Thursday, August 9, 2007

Preparing Food

A friend of mine is heading up to hike the Cape Scott Trail this month, and she recently called me to get some ideas for meals. Good timing, as I'm up to my eyeballs in preparing food for next week's West Coast Trail hike.

I have a few goals in mind when I start preparing a meal list: weight, nutritional value, taste, and shelf life. I like to make a lot of my meals from scratch, using recipes from Lipsmackin' Backpackin, the Web, or my imagination. I know when I make the meals myself that they will be healthy, satisfying, and chemical-free. Unfortunately, sometimes that's just not what I crave on the trail, so I will augment my menu with a few commercial freeze dried meals, energy bars, and snacks. Currently about 75% of my food is homemade.

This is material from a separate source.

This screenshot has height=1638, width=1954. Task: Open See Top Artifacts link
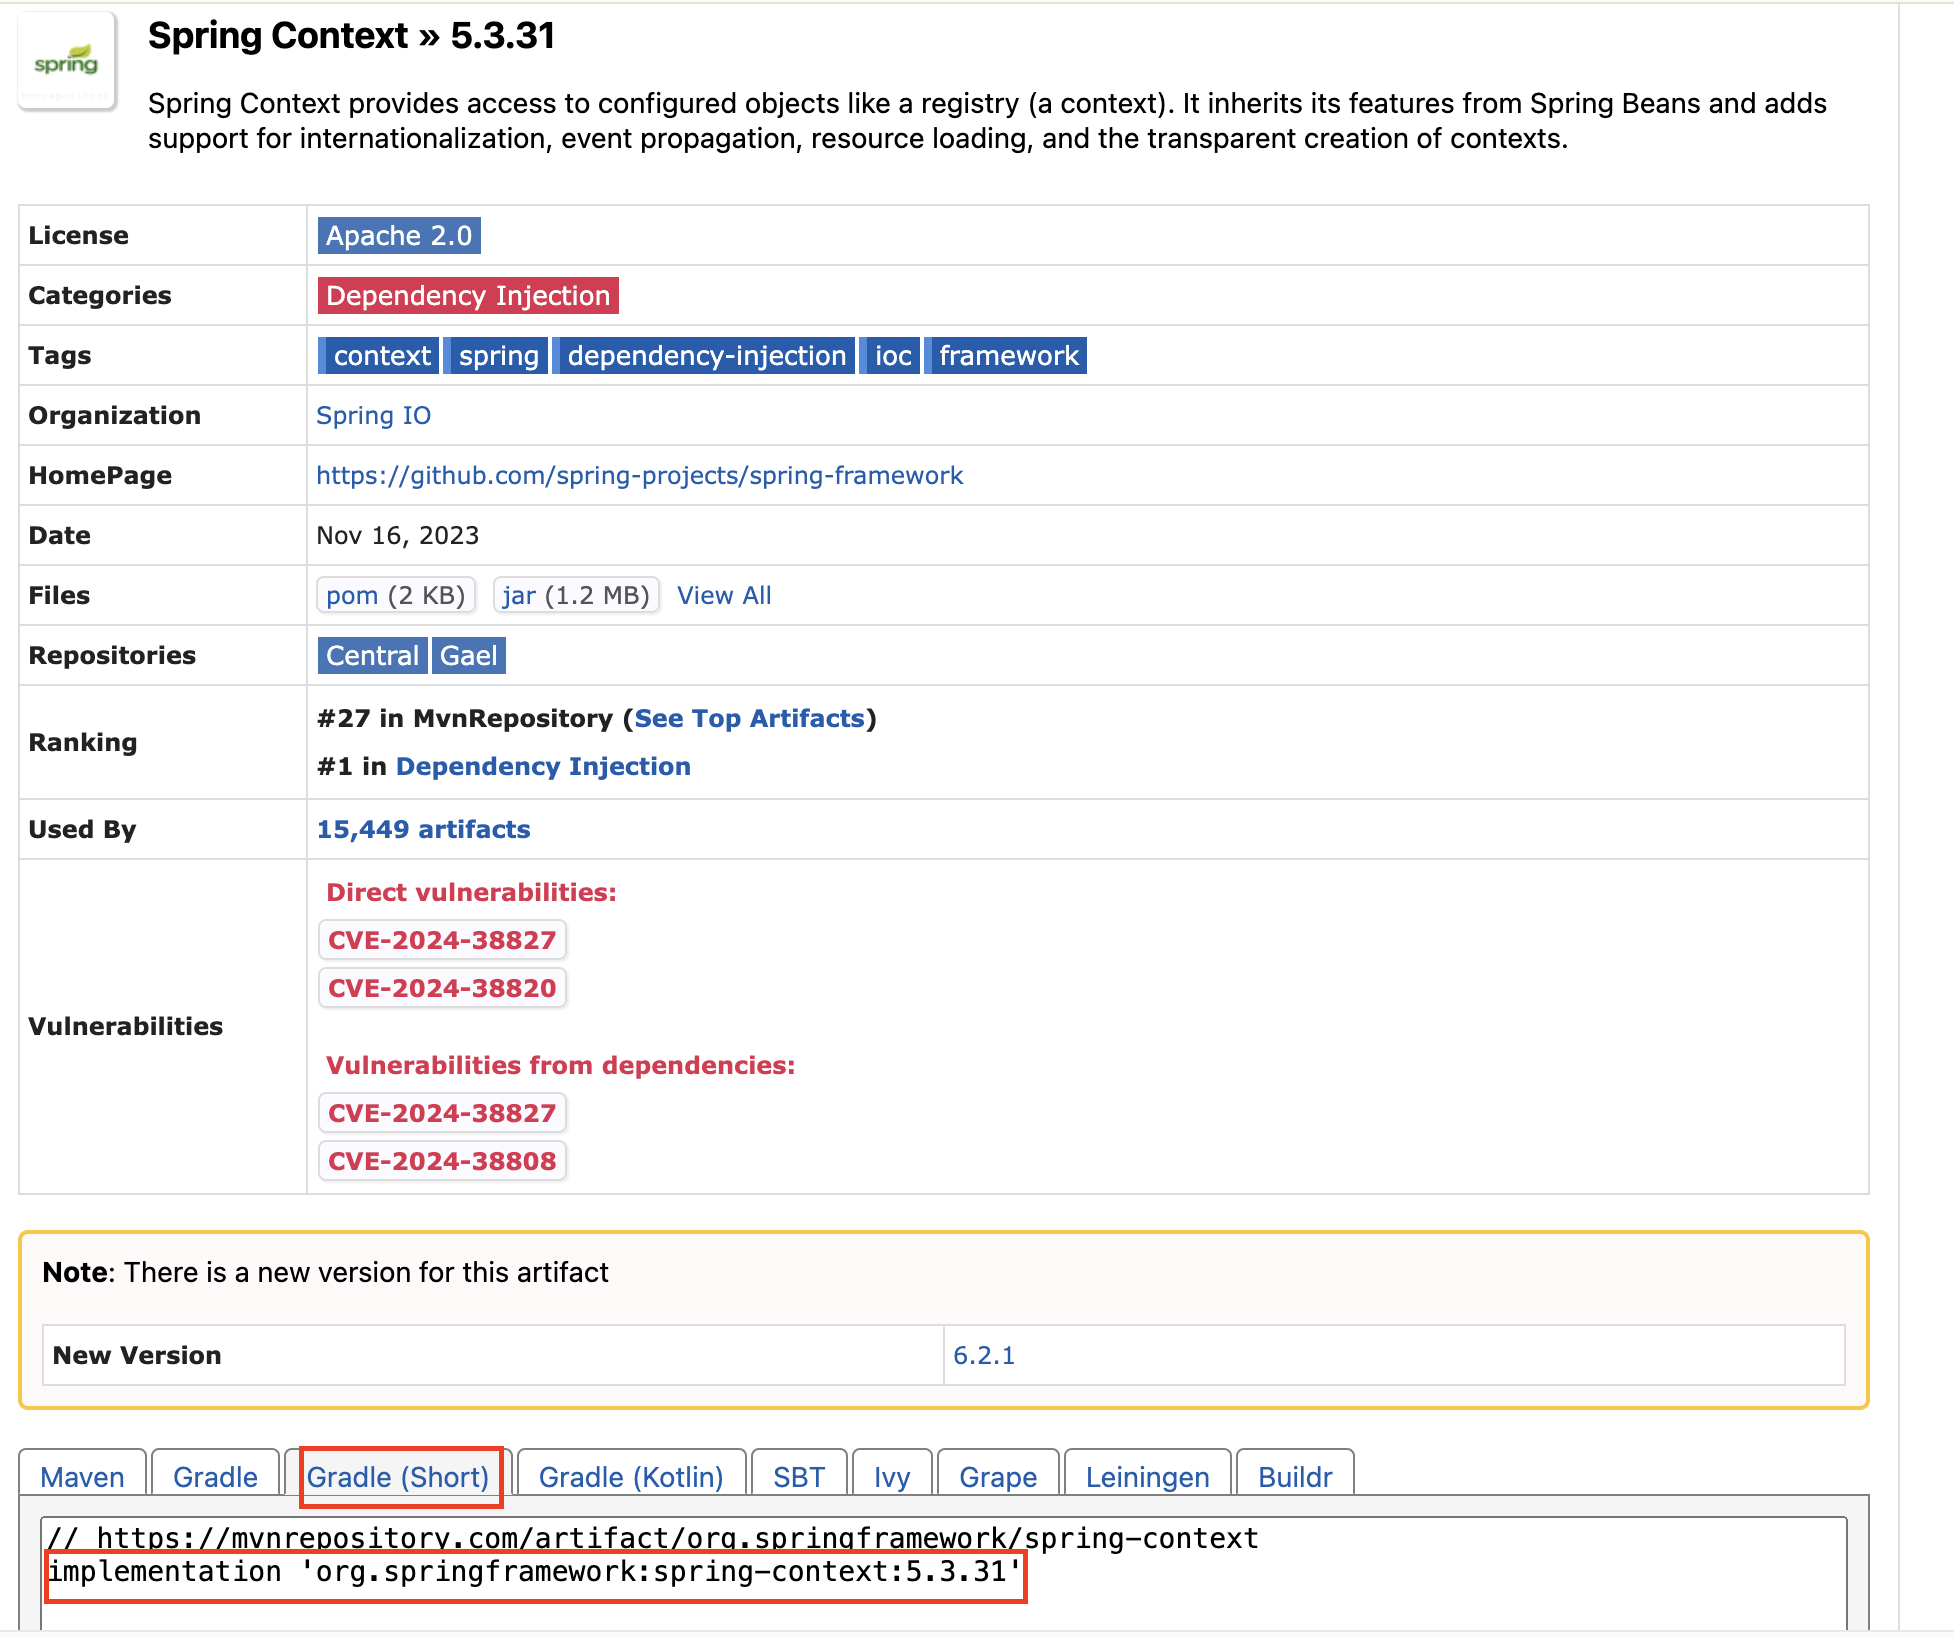tap(749, 719)
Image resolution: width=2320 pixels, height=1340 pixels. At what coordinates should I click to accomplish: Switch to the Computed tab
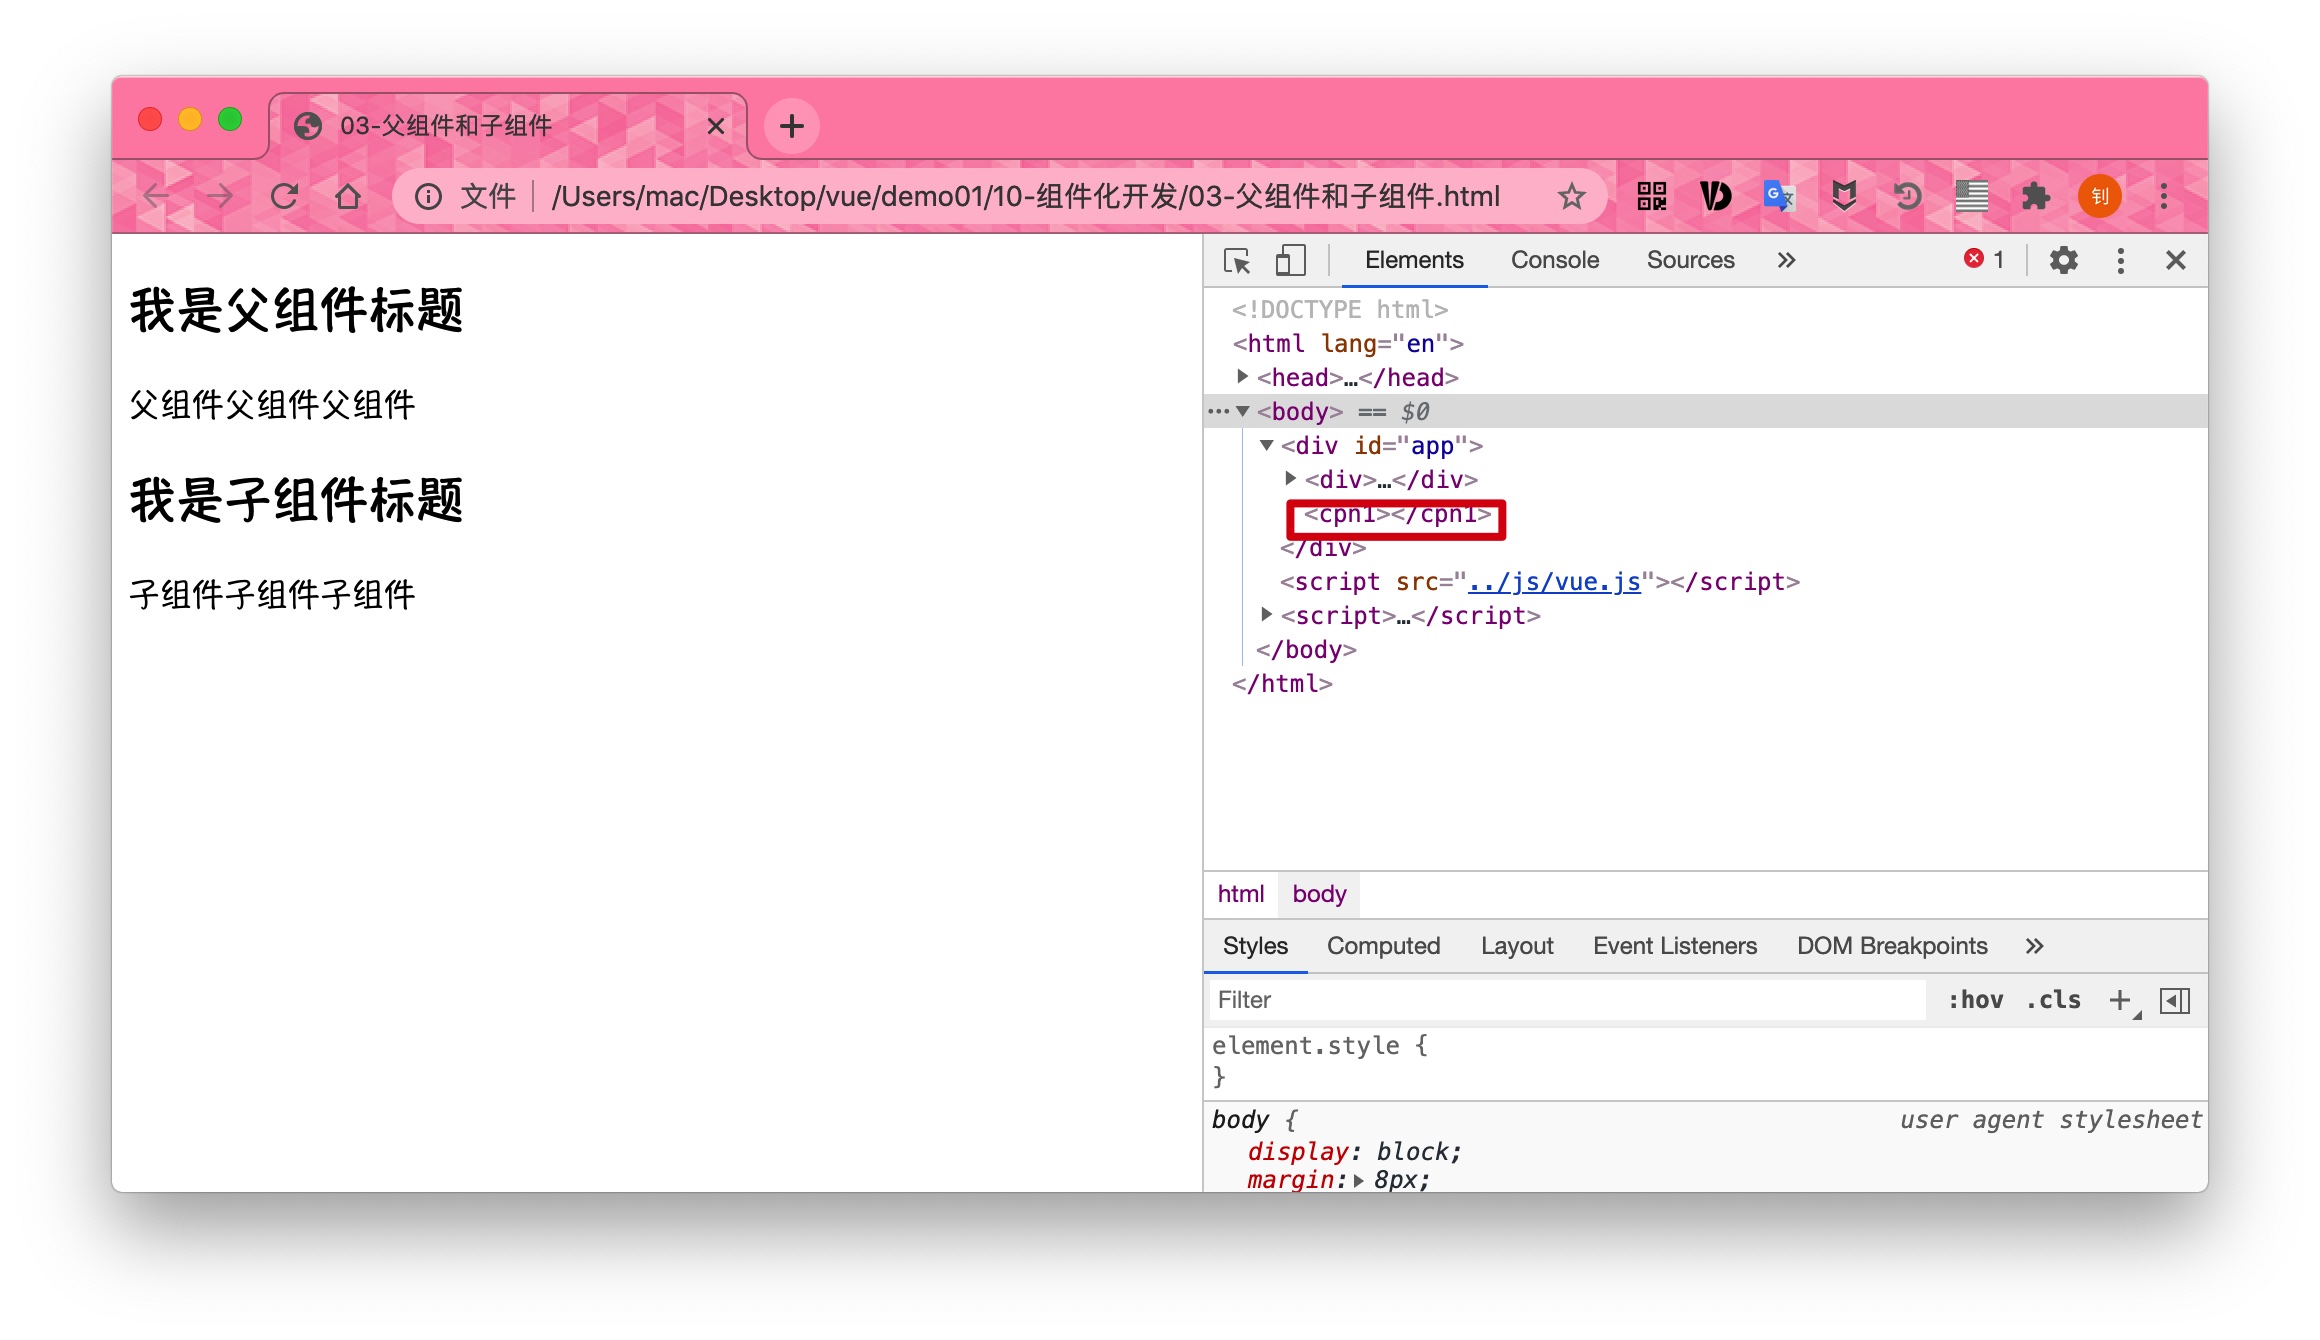click(1383, 946)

So, the first step is to calculate how many days and nights you plan to be on the trail, and from there figure out how many of each meal you will need. For this upcoming trip, I have determined that I will need 5 breakfasts, 5 snacks, 6 lunches, 6 bags of trailmix (gorp), and 5 dinners. We're planning to spend 4 nights on the trail, but weather and timing means 5 nights is just as likely. Normally I would bring an extra emergency meal, but instead I will take a bit of cash and perhaps enjoy a meal at Chez Monique's (photo), or some fresh crab or salmon at the Nitnat ferry.

Once quantities are calculated, I will grab a pad of paper and make a chart with the headings of breakfast, snacks, lunch, gorp, and dinner. Under each heading I will create a numbered line up to the quantity of each meal needed (ie, 5 lines for breakfast). I will then proceed to populate the chart with meals as I prepare or buy them.

The next step for me is to go through all the meals and make a shopping list for ingredients. This usually requires visiting a health food store, grocery store, and outfitter. Then, I will prepare all of the ingredients that require dehydrating, and load up my dehydrator. This often takes a couple of days so I try to start a few weeks in advance. While dehydrating, I will start preparing the meals that don't require dehydrated ingredients, but may require dehydrating once prepared. Between stages, I store all dried ingredients in the freezer to maximize shelf life and make them easier to chop in the blender.

The next few days are spent baking, mixing, and generally making a mess of the kitchen. Eventually, I will have a bunch of Ziploc bags full of tasty meals. Each bag gets a masking tape label with the meal name, preparation instructions, and another label with any ingredients I need to add before I leave, such as cheese. If a meal is in multiple bags I will label them with "1 of 3","2 of 3" etc. Once each meal is completed, I will put a checkmark beside it on my chart.

A few days before my hike, most meals should be checked off the list, and any prepackaged meals added to fill in any blanks. When buying prepackaged meals, I look for those with the least amount of chemicals, and make sure they don't require long simmering times or the addition of special ingredients. A paper pouch is also nice as it can be burned in a camp fire. For my Ziploc meals, I will bring the tempty bags home, wash them, and use them again.

Now it's time to load up the pack. Typically I've always put a day's worth of food in one large Ziploc, and label the bag "Monday" or "Day 1", for example. For next week's West Coast Trail trip, I am going to try a slightly different system. As we don't know what time or day we will be starting (we don't have a permit reserved) I am just going to load all the breakfasts in one bag, lunches in another, and so on. This way, if we start early or late I can quickly add or remove items and leave them in the car. Another potential benefit of this method is I can have some choice in meals each day and not force myself to eat something I'm not craving that particular day. It will also let me choose meals according to the weather and schedule: a hot breakfast on a cold day, or cold cereal on a morning we're racing to catch a low tide. Meals with longer preparation times can be used on days we decide to stop early.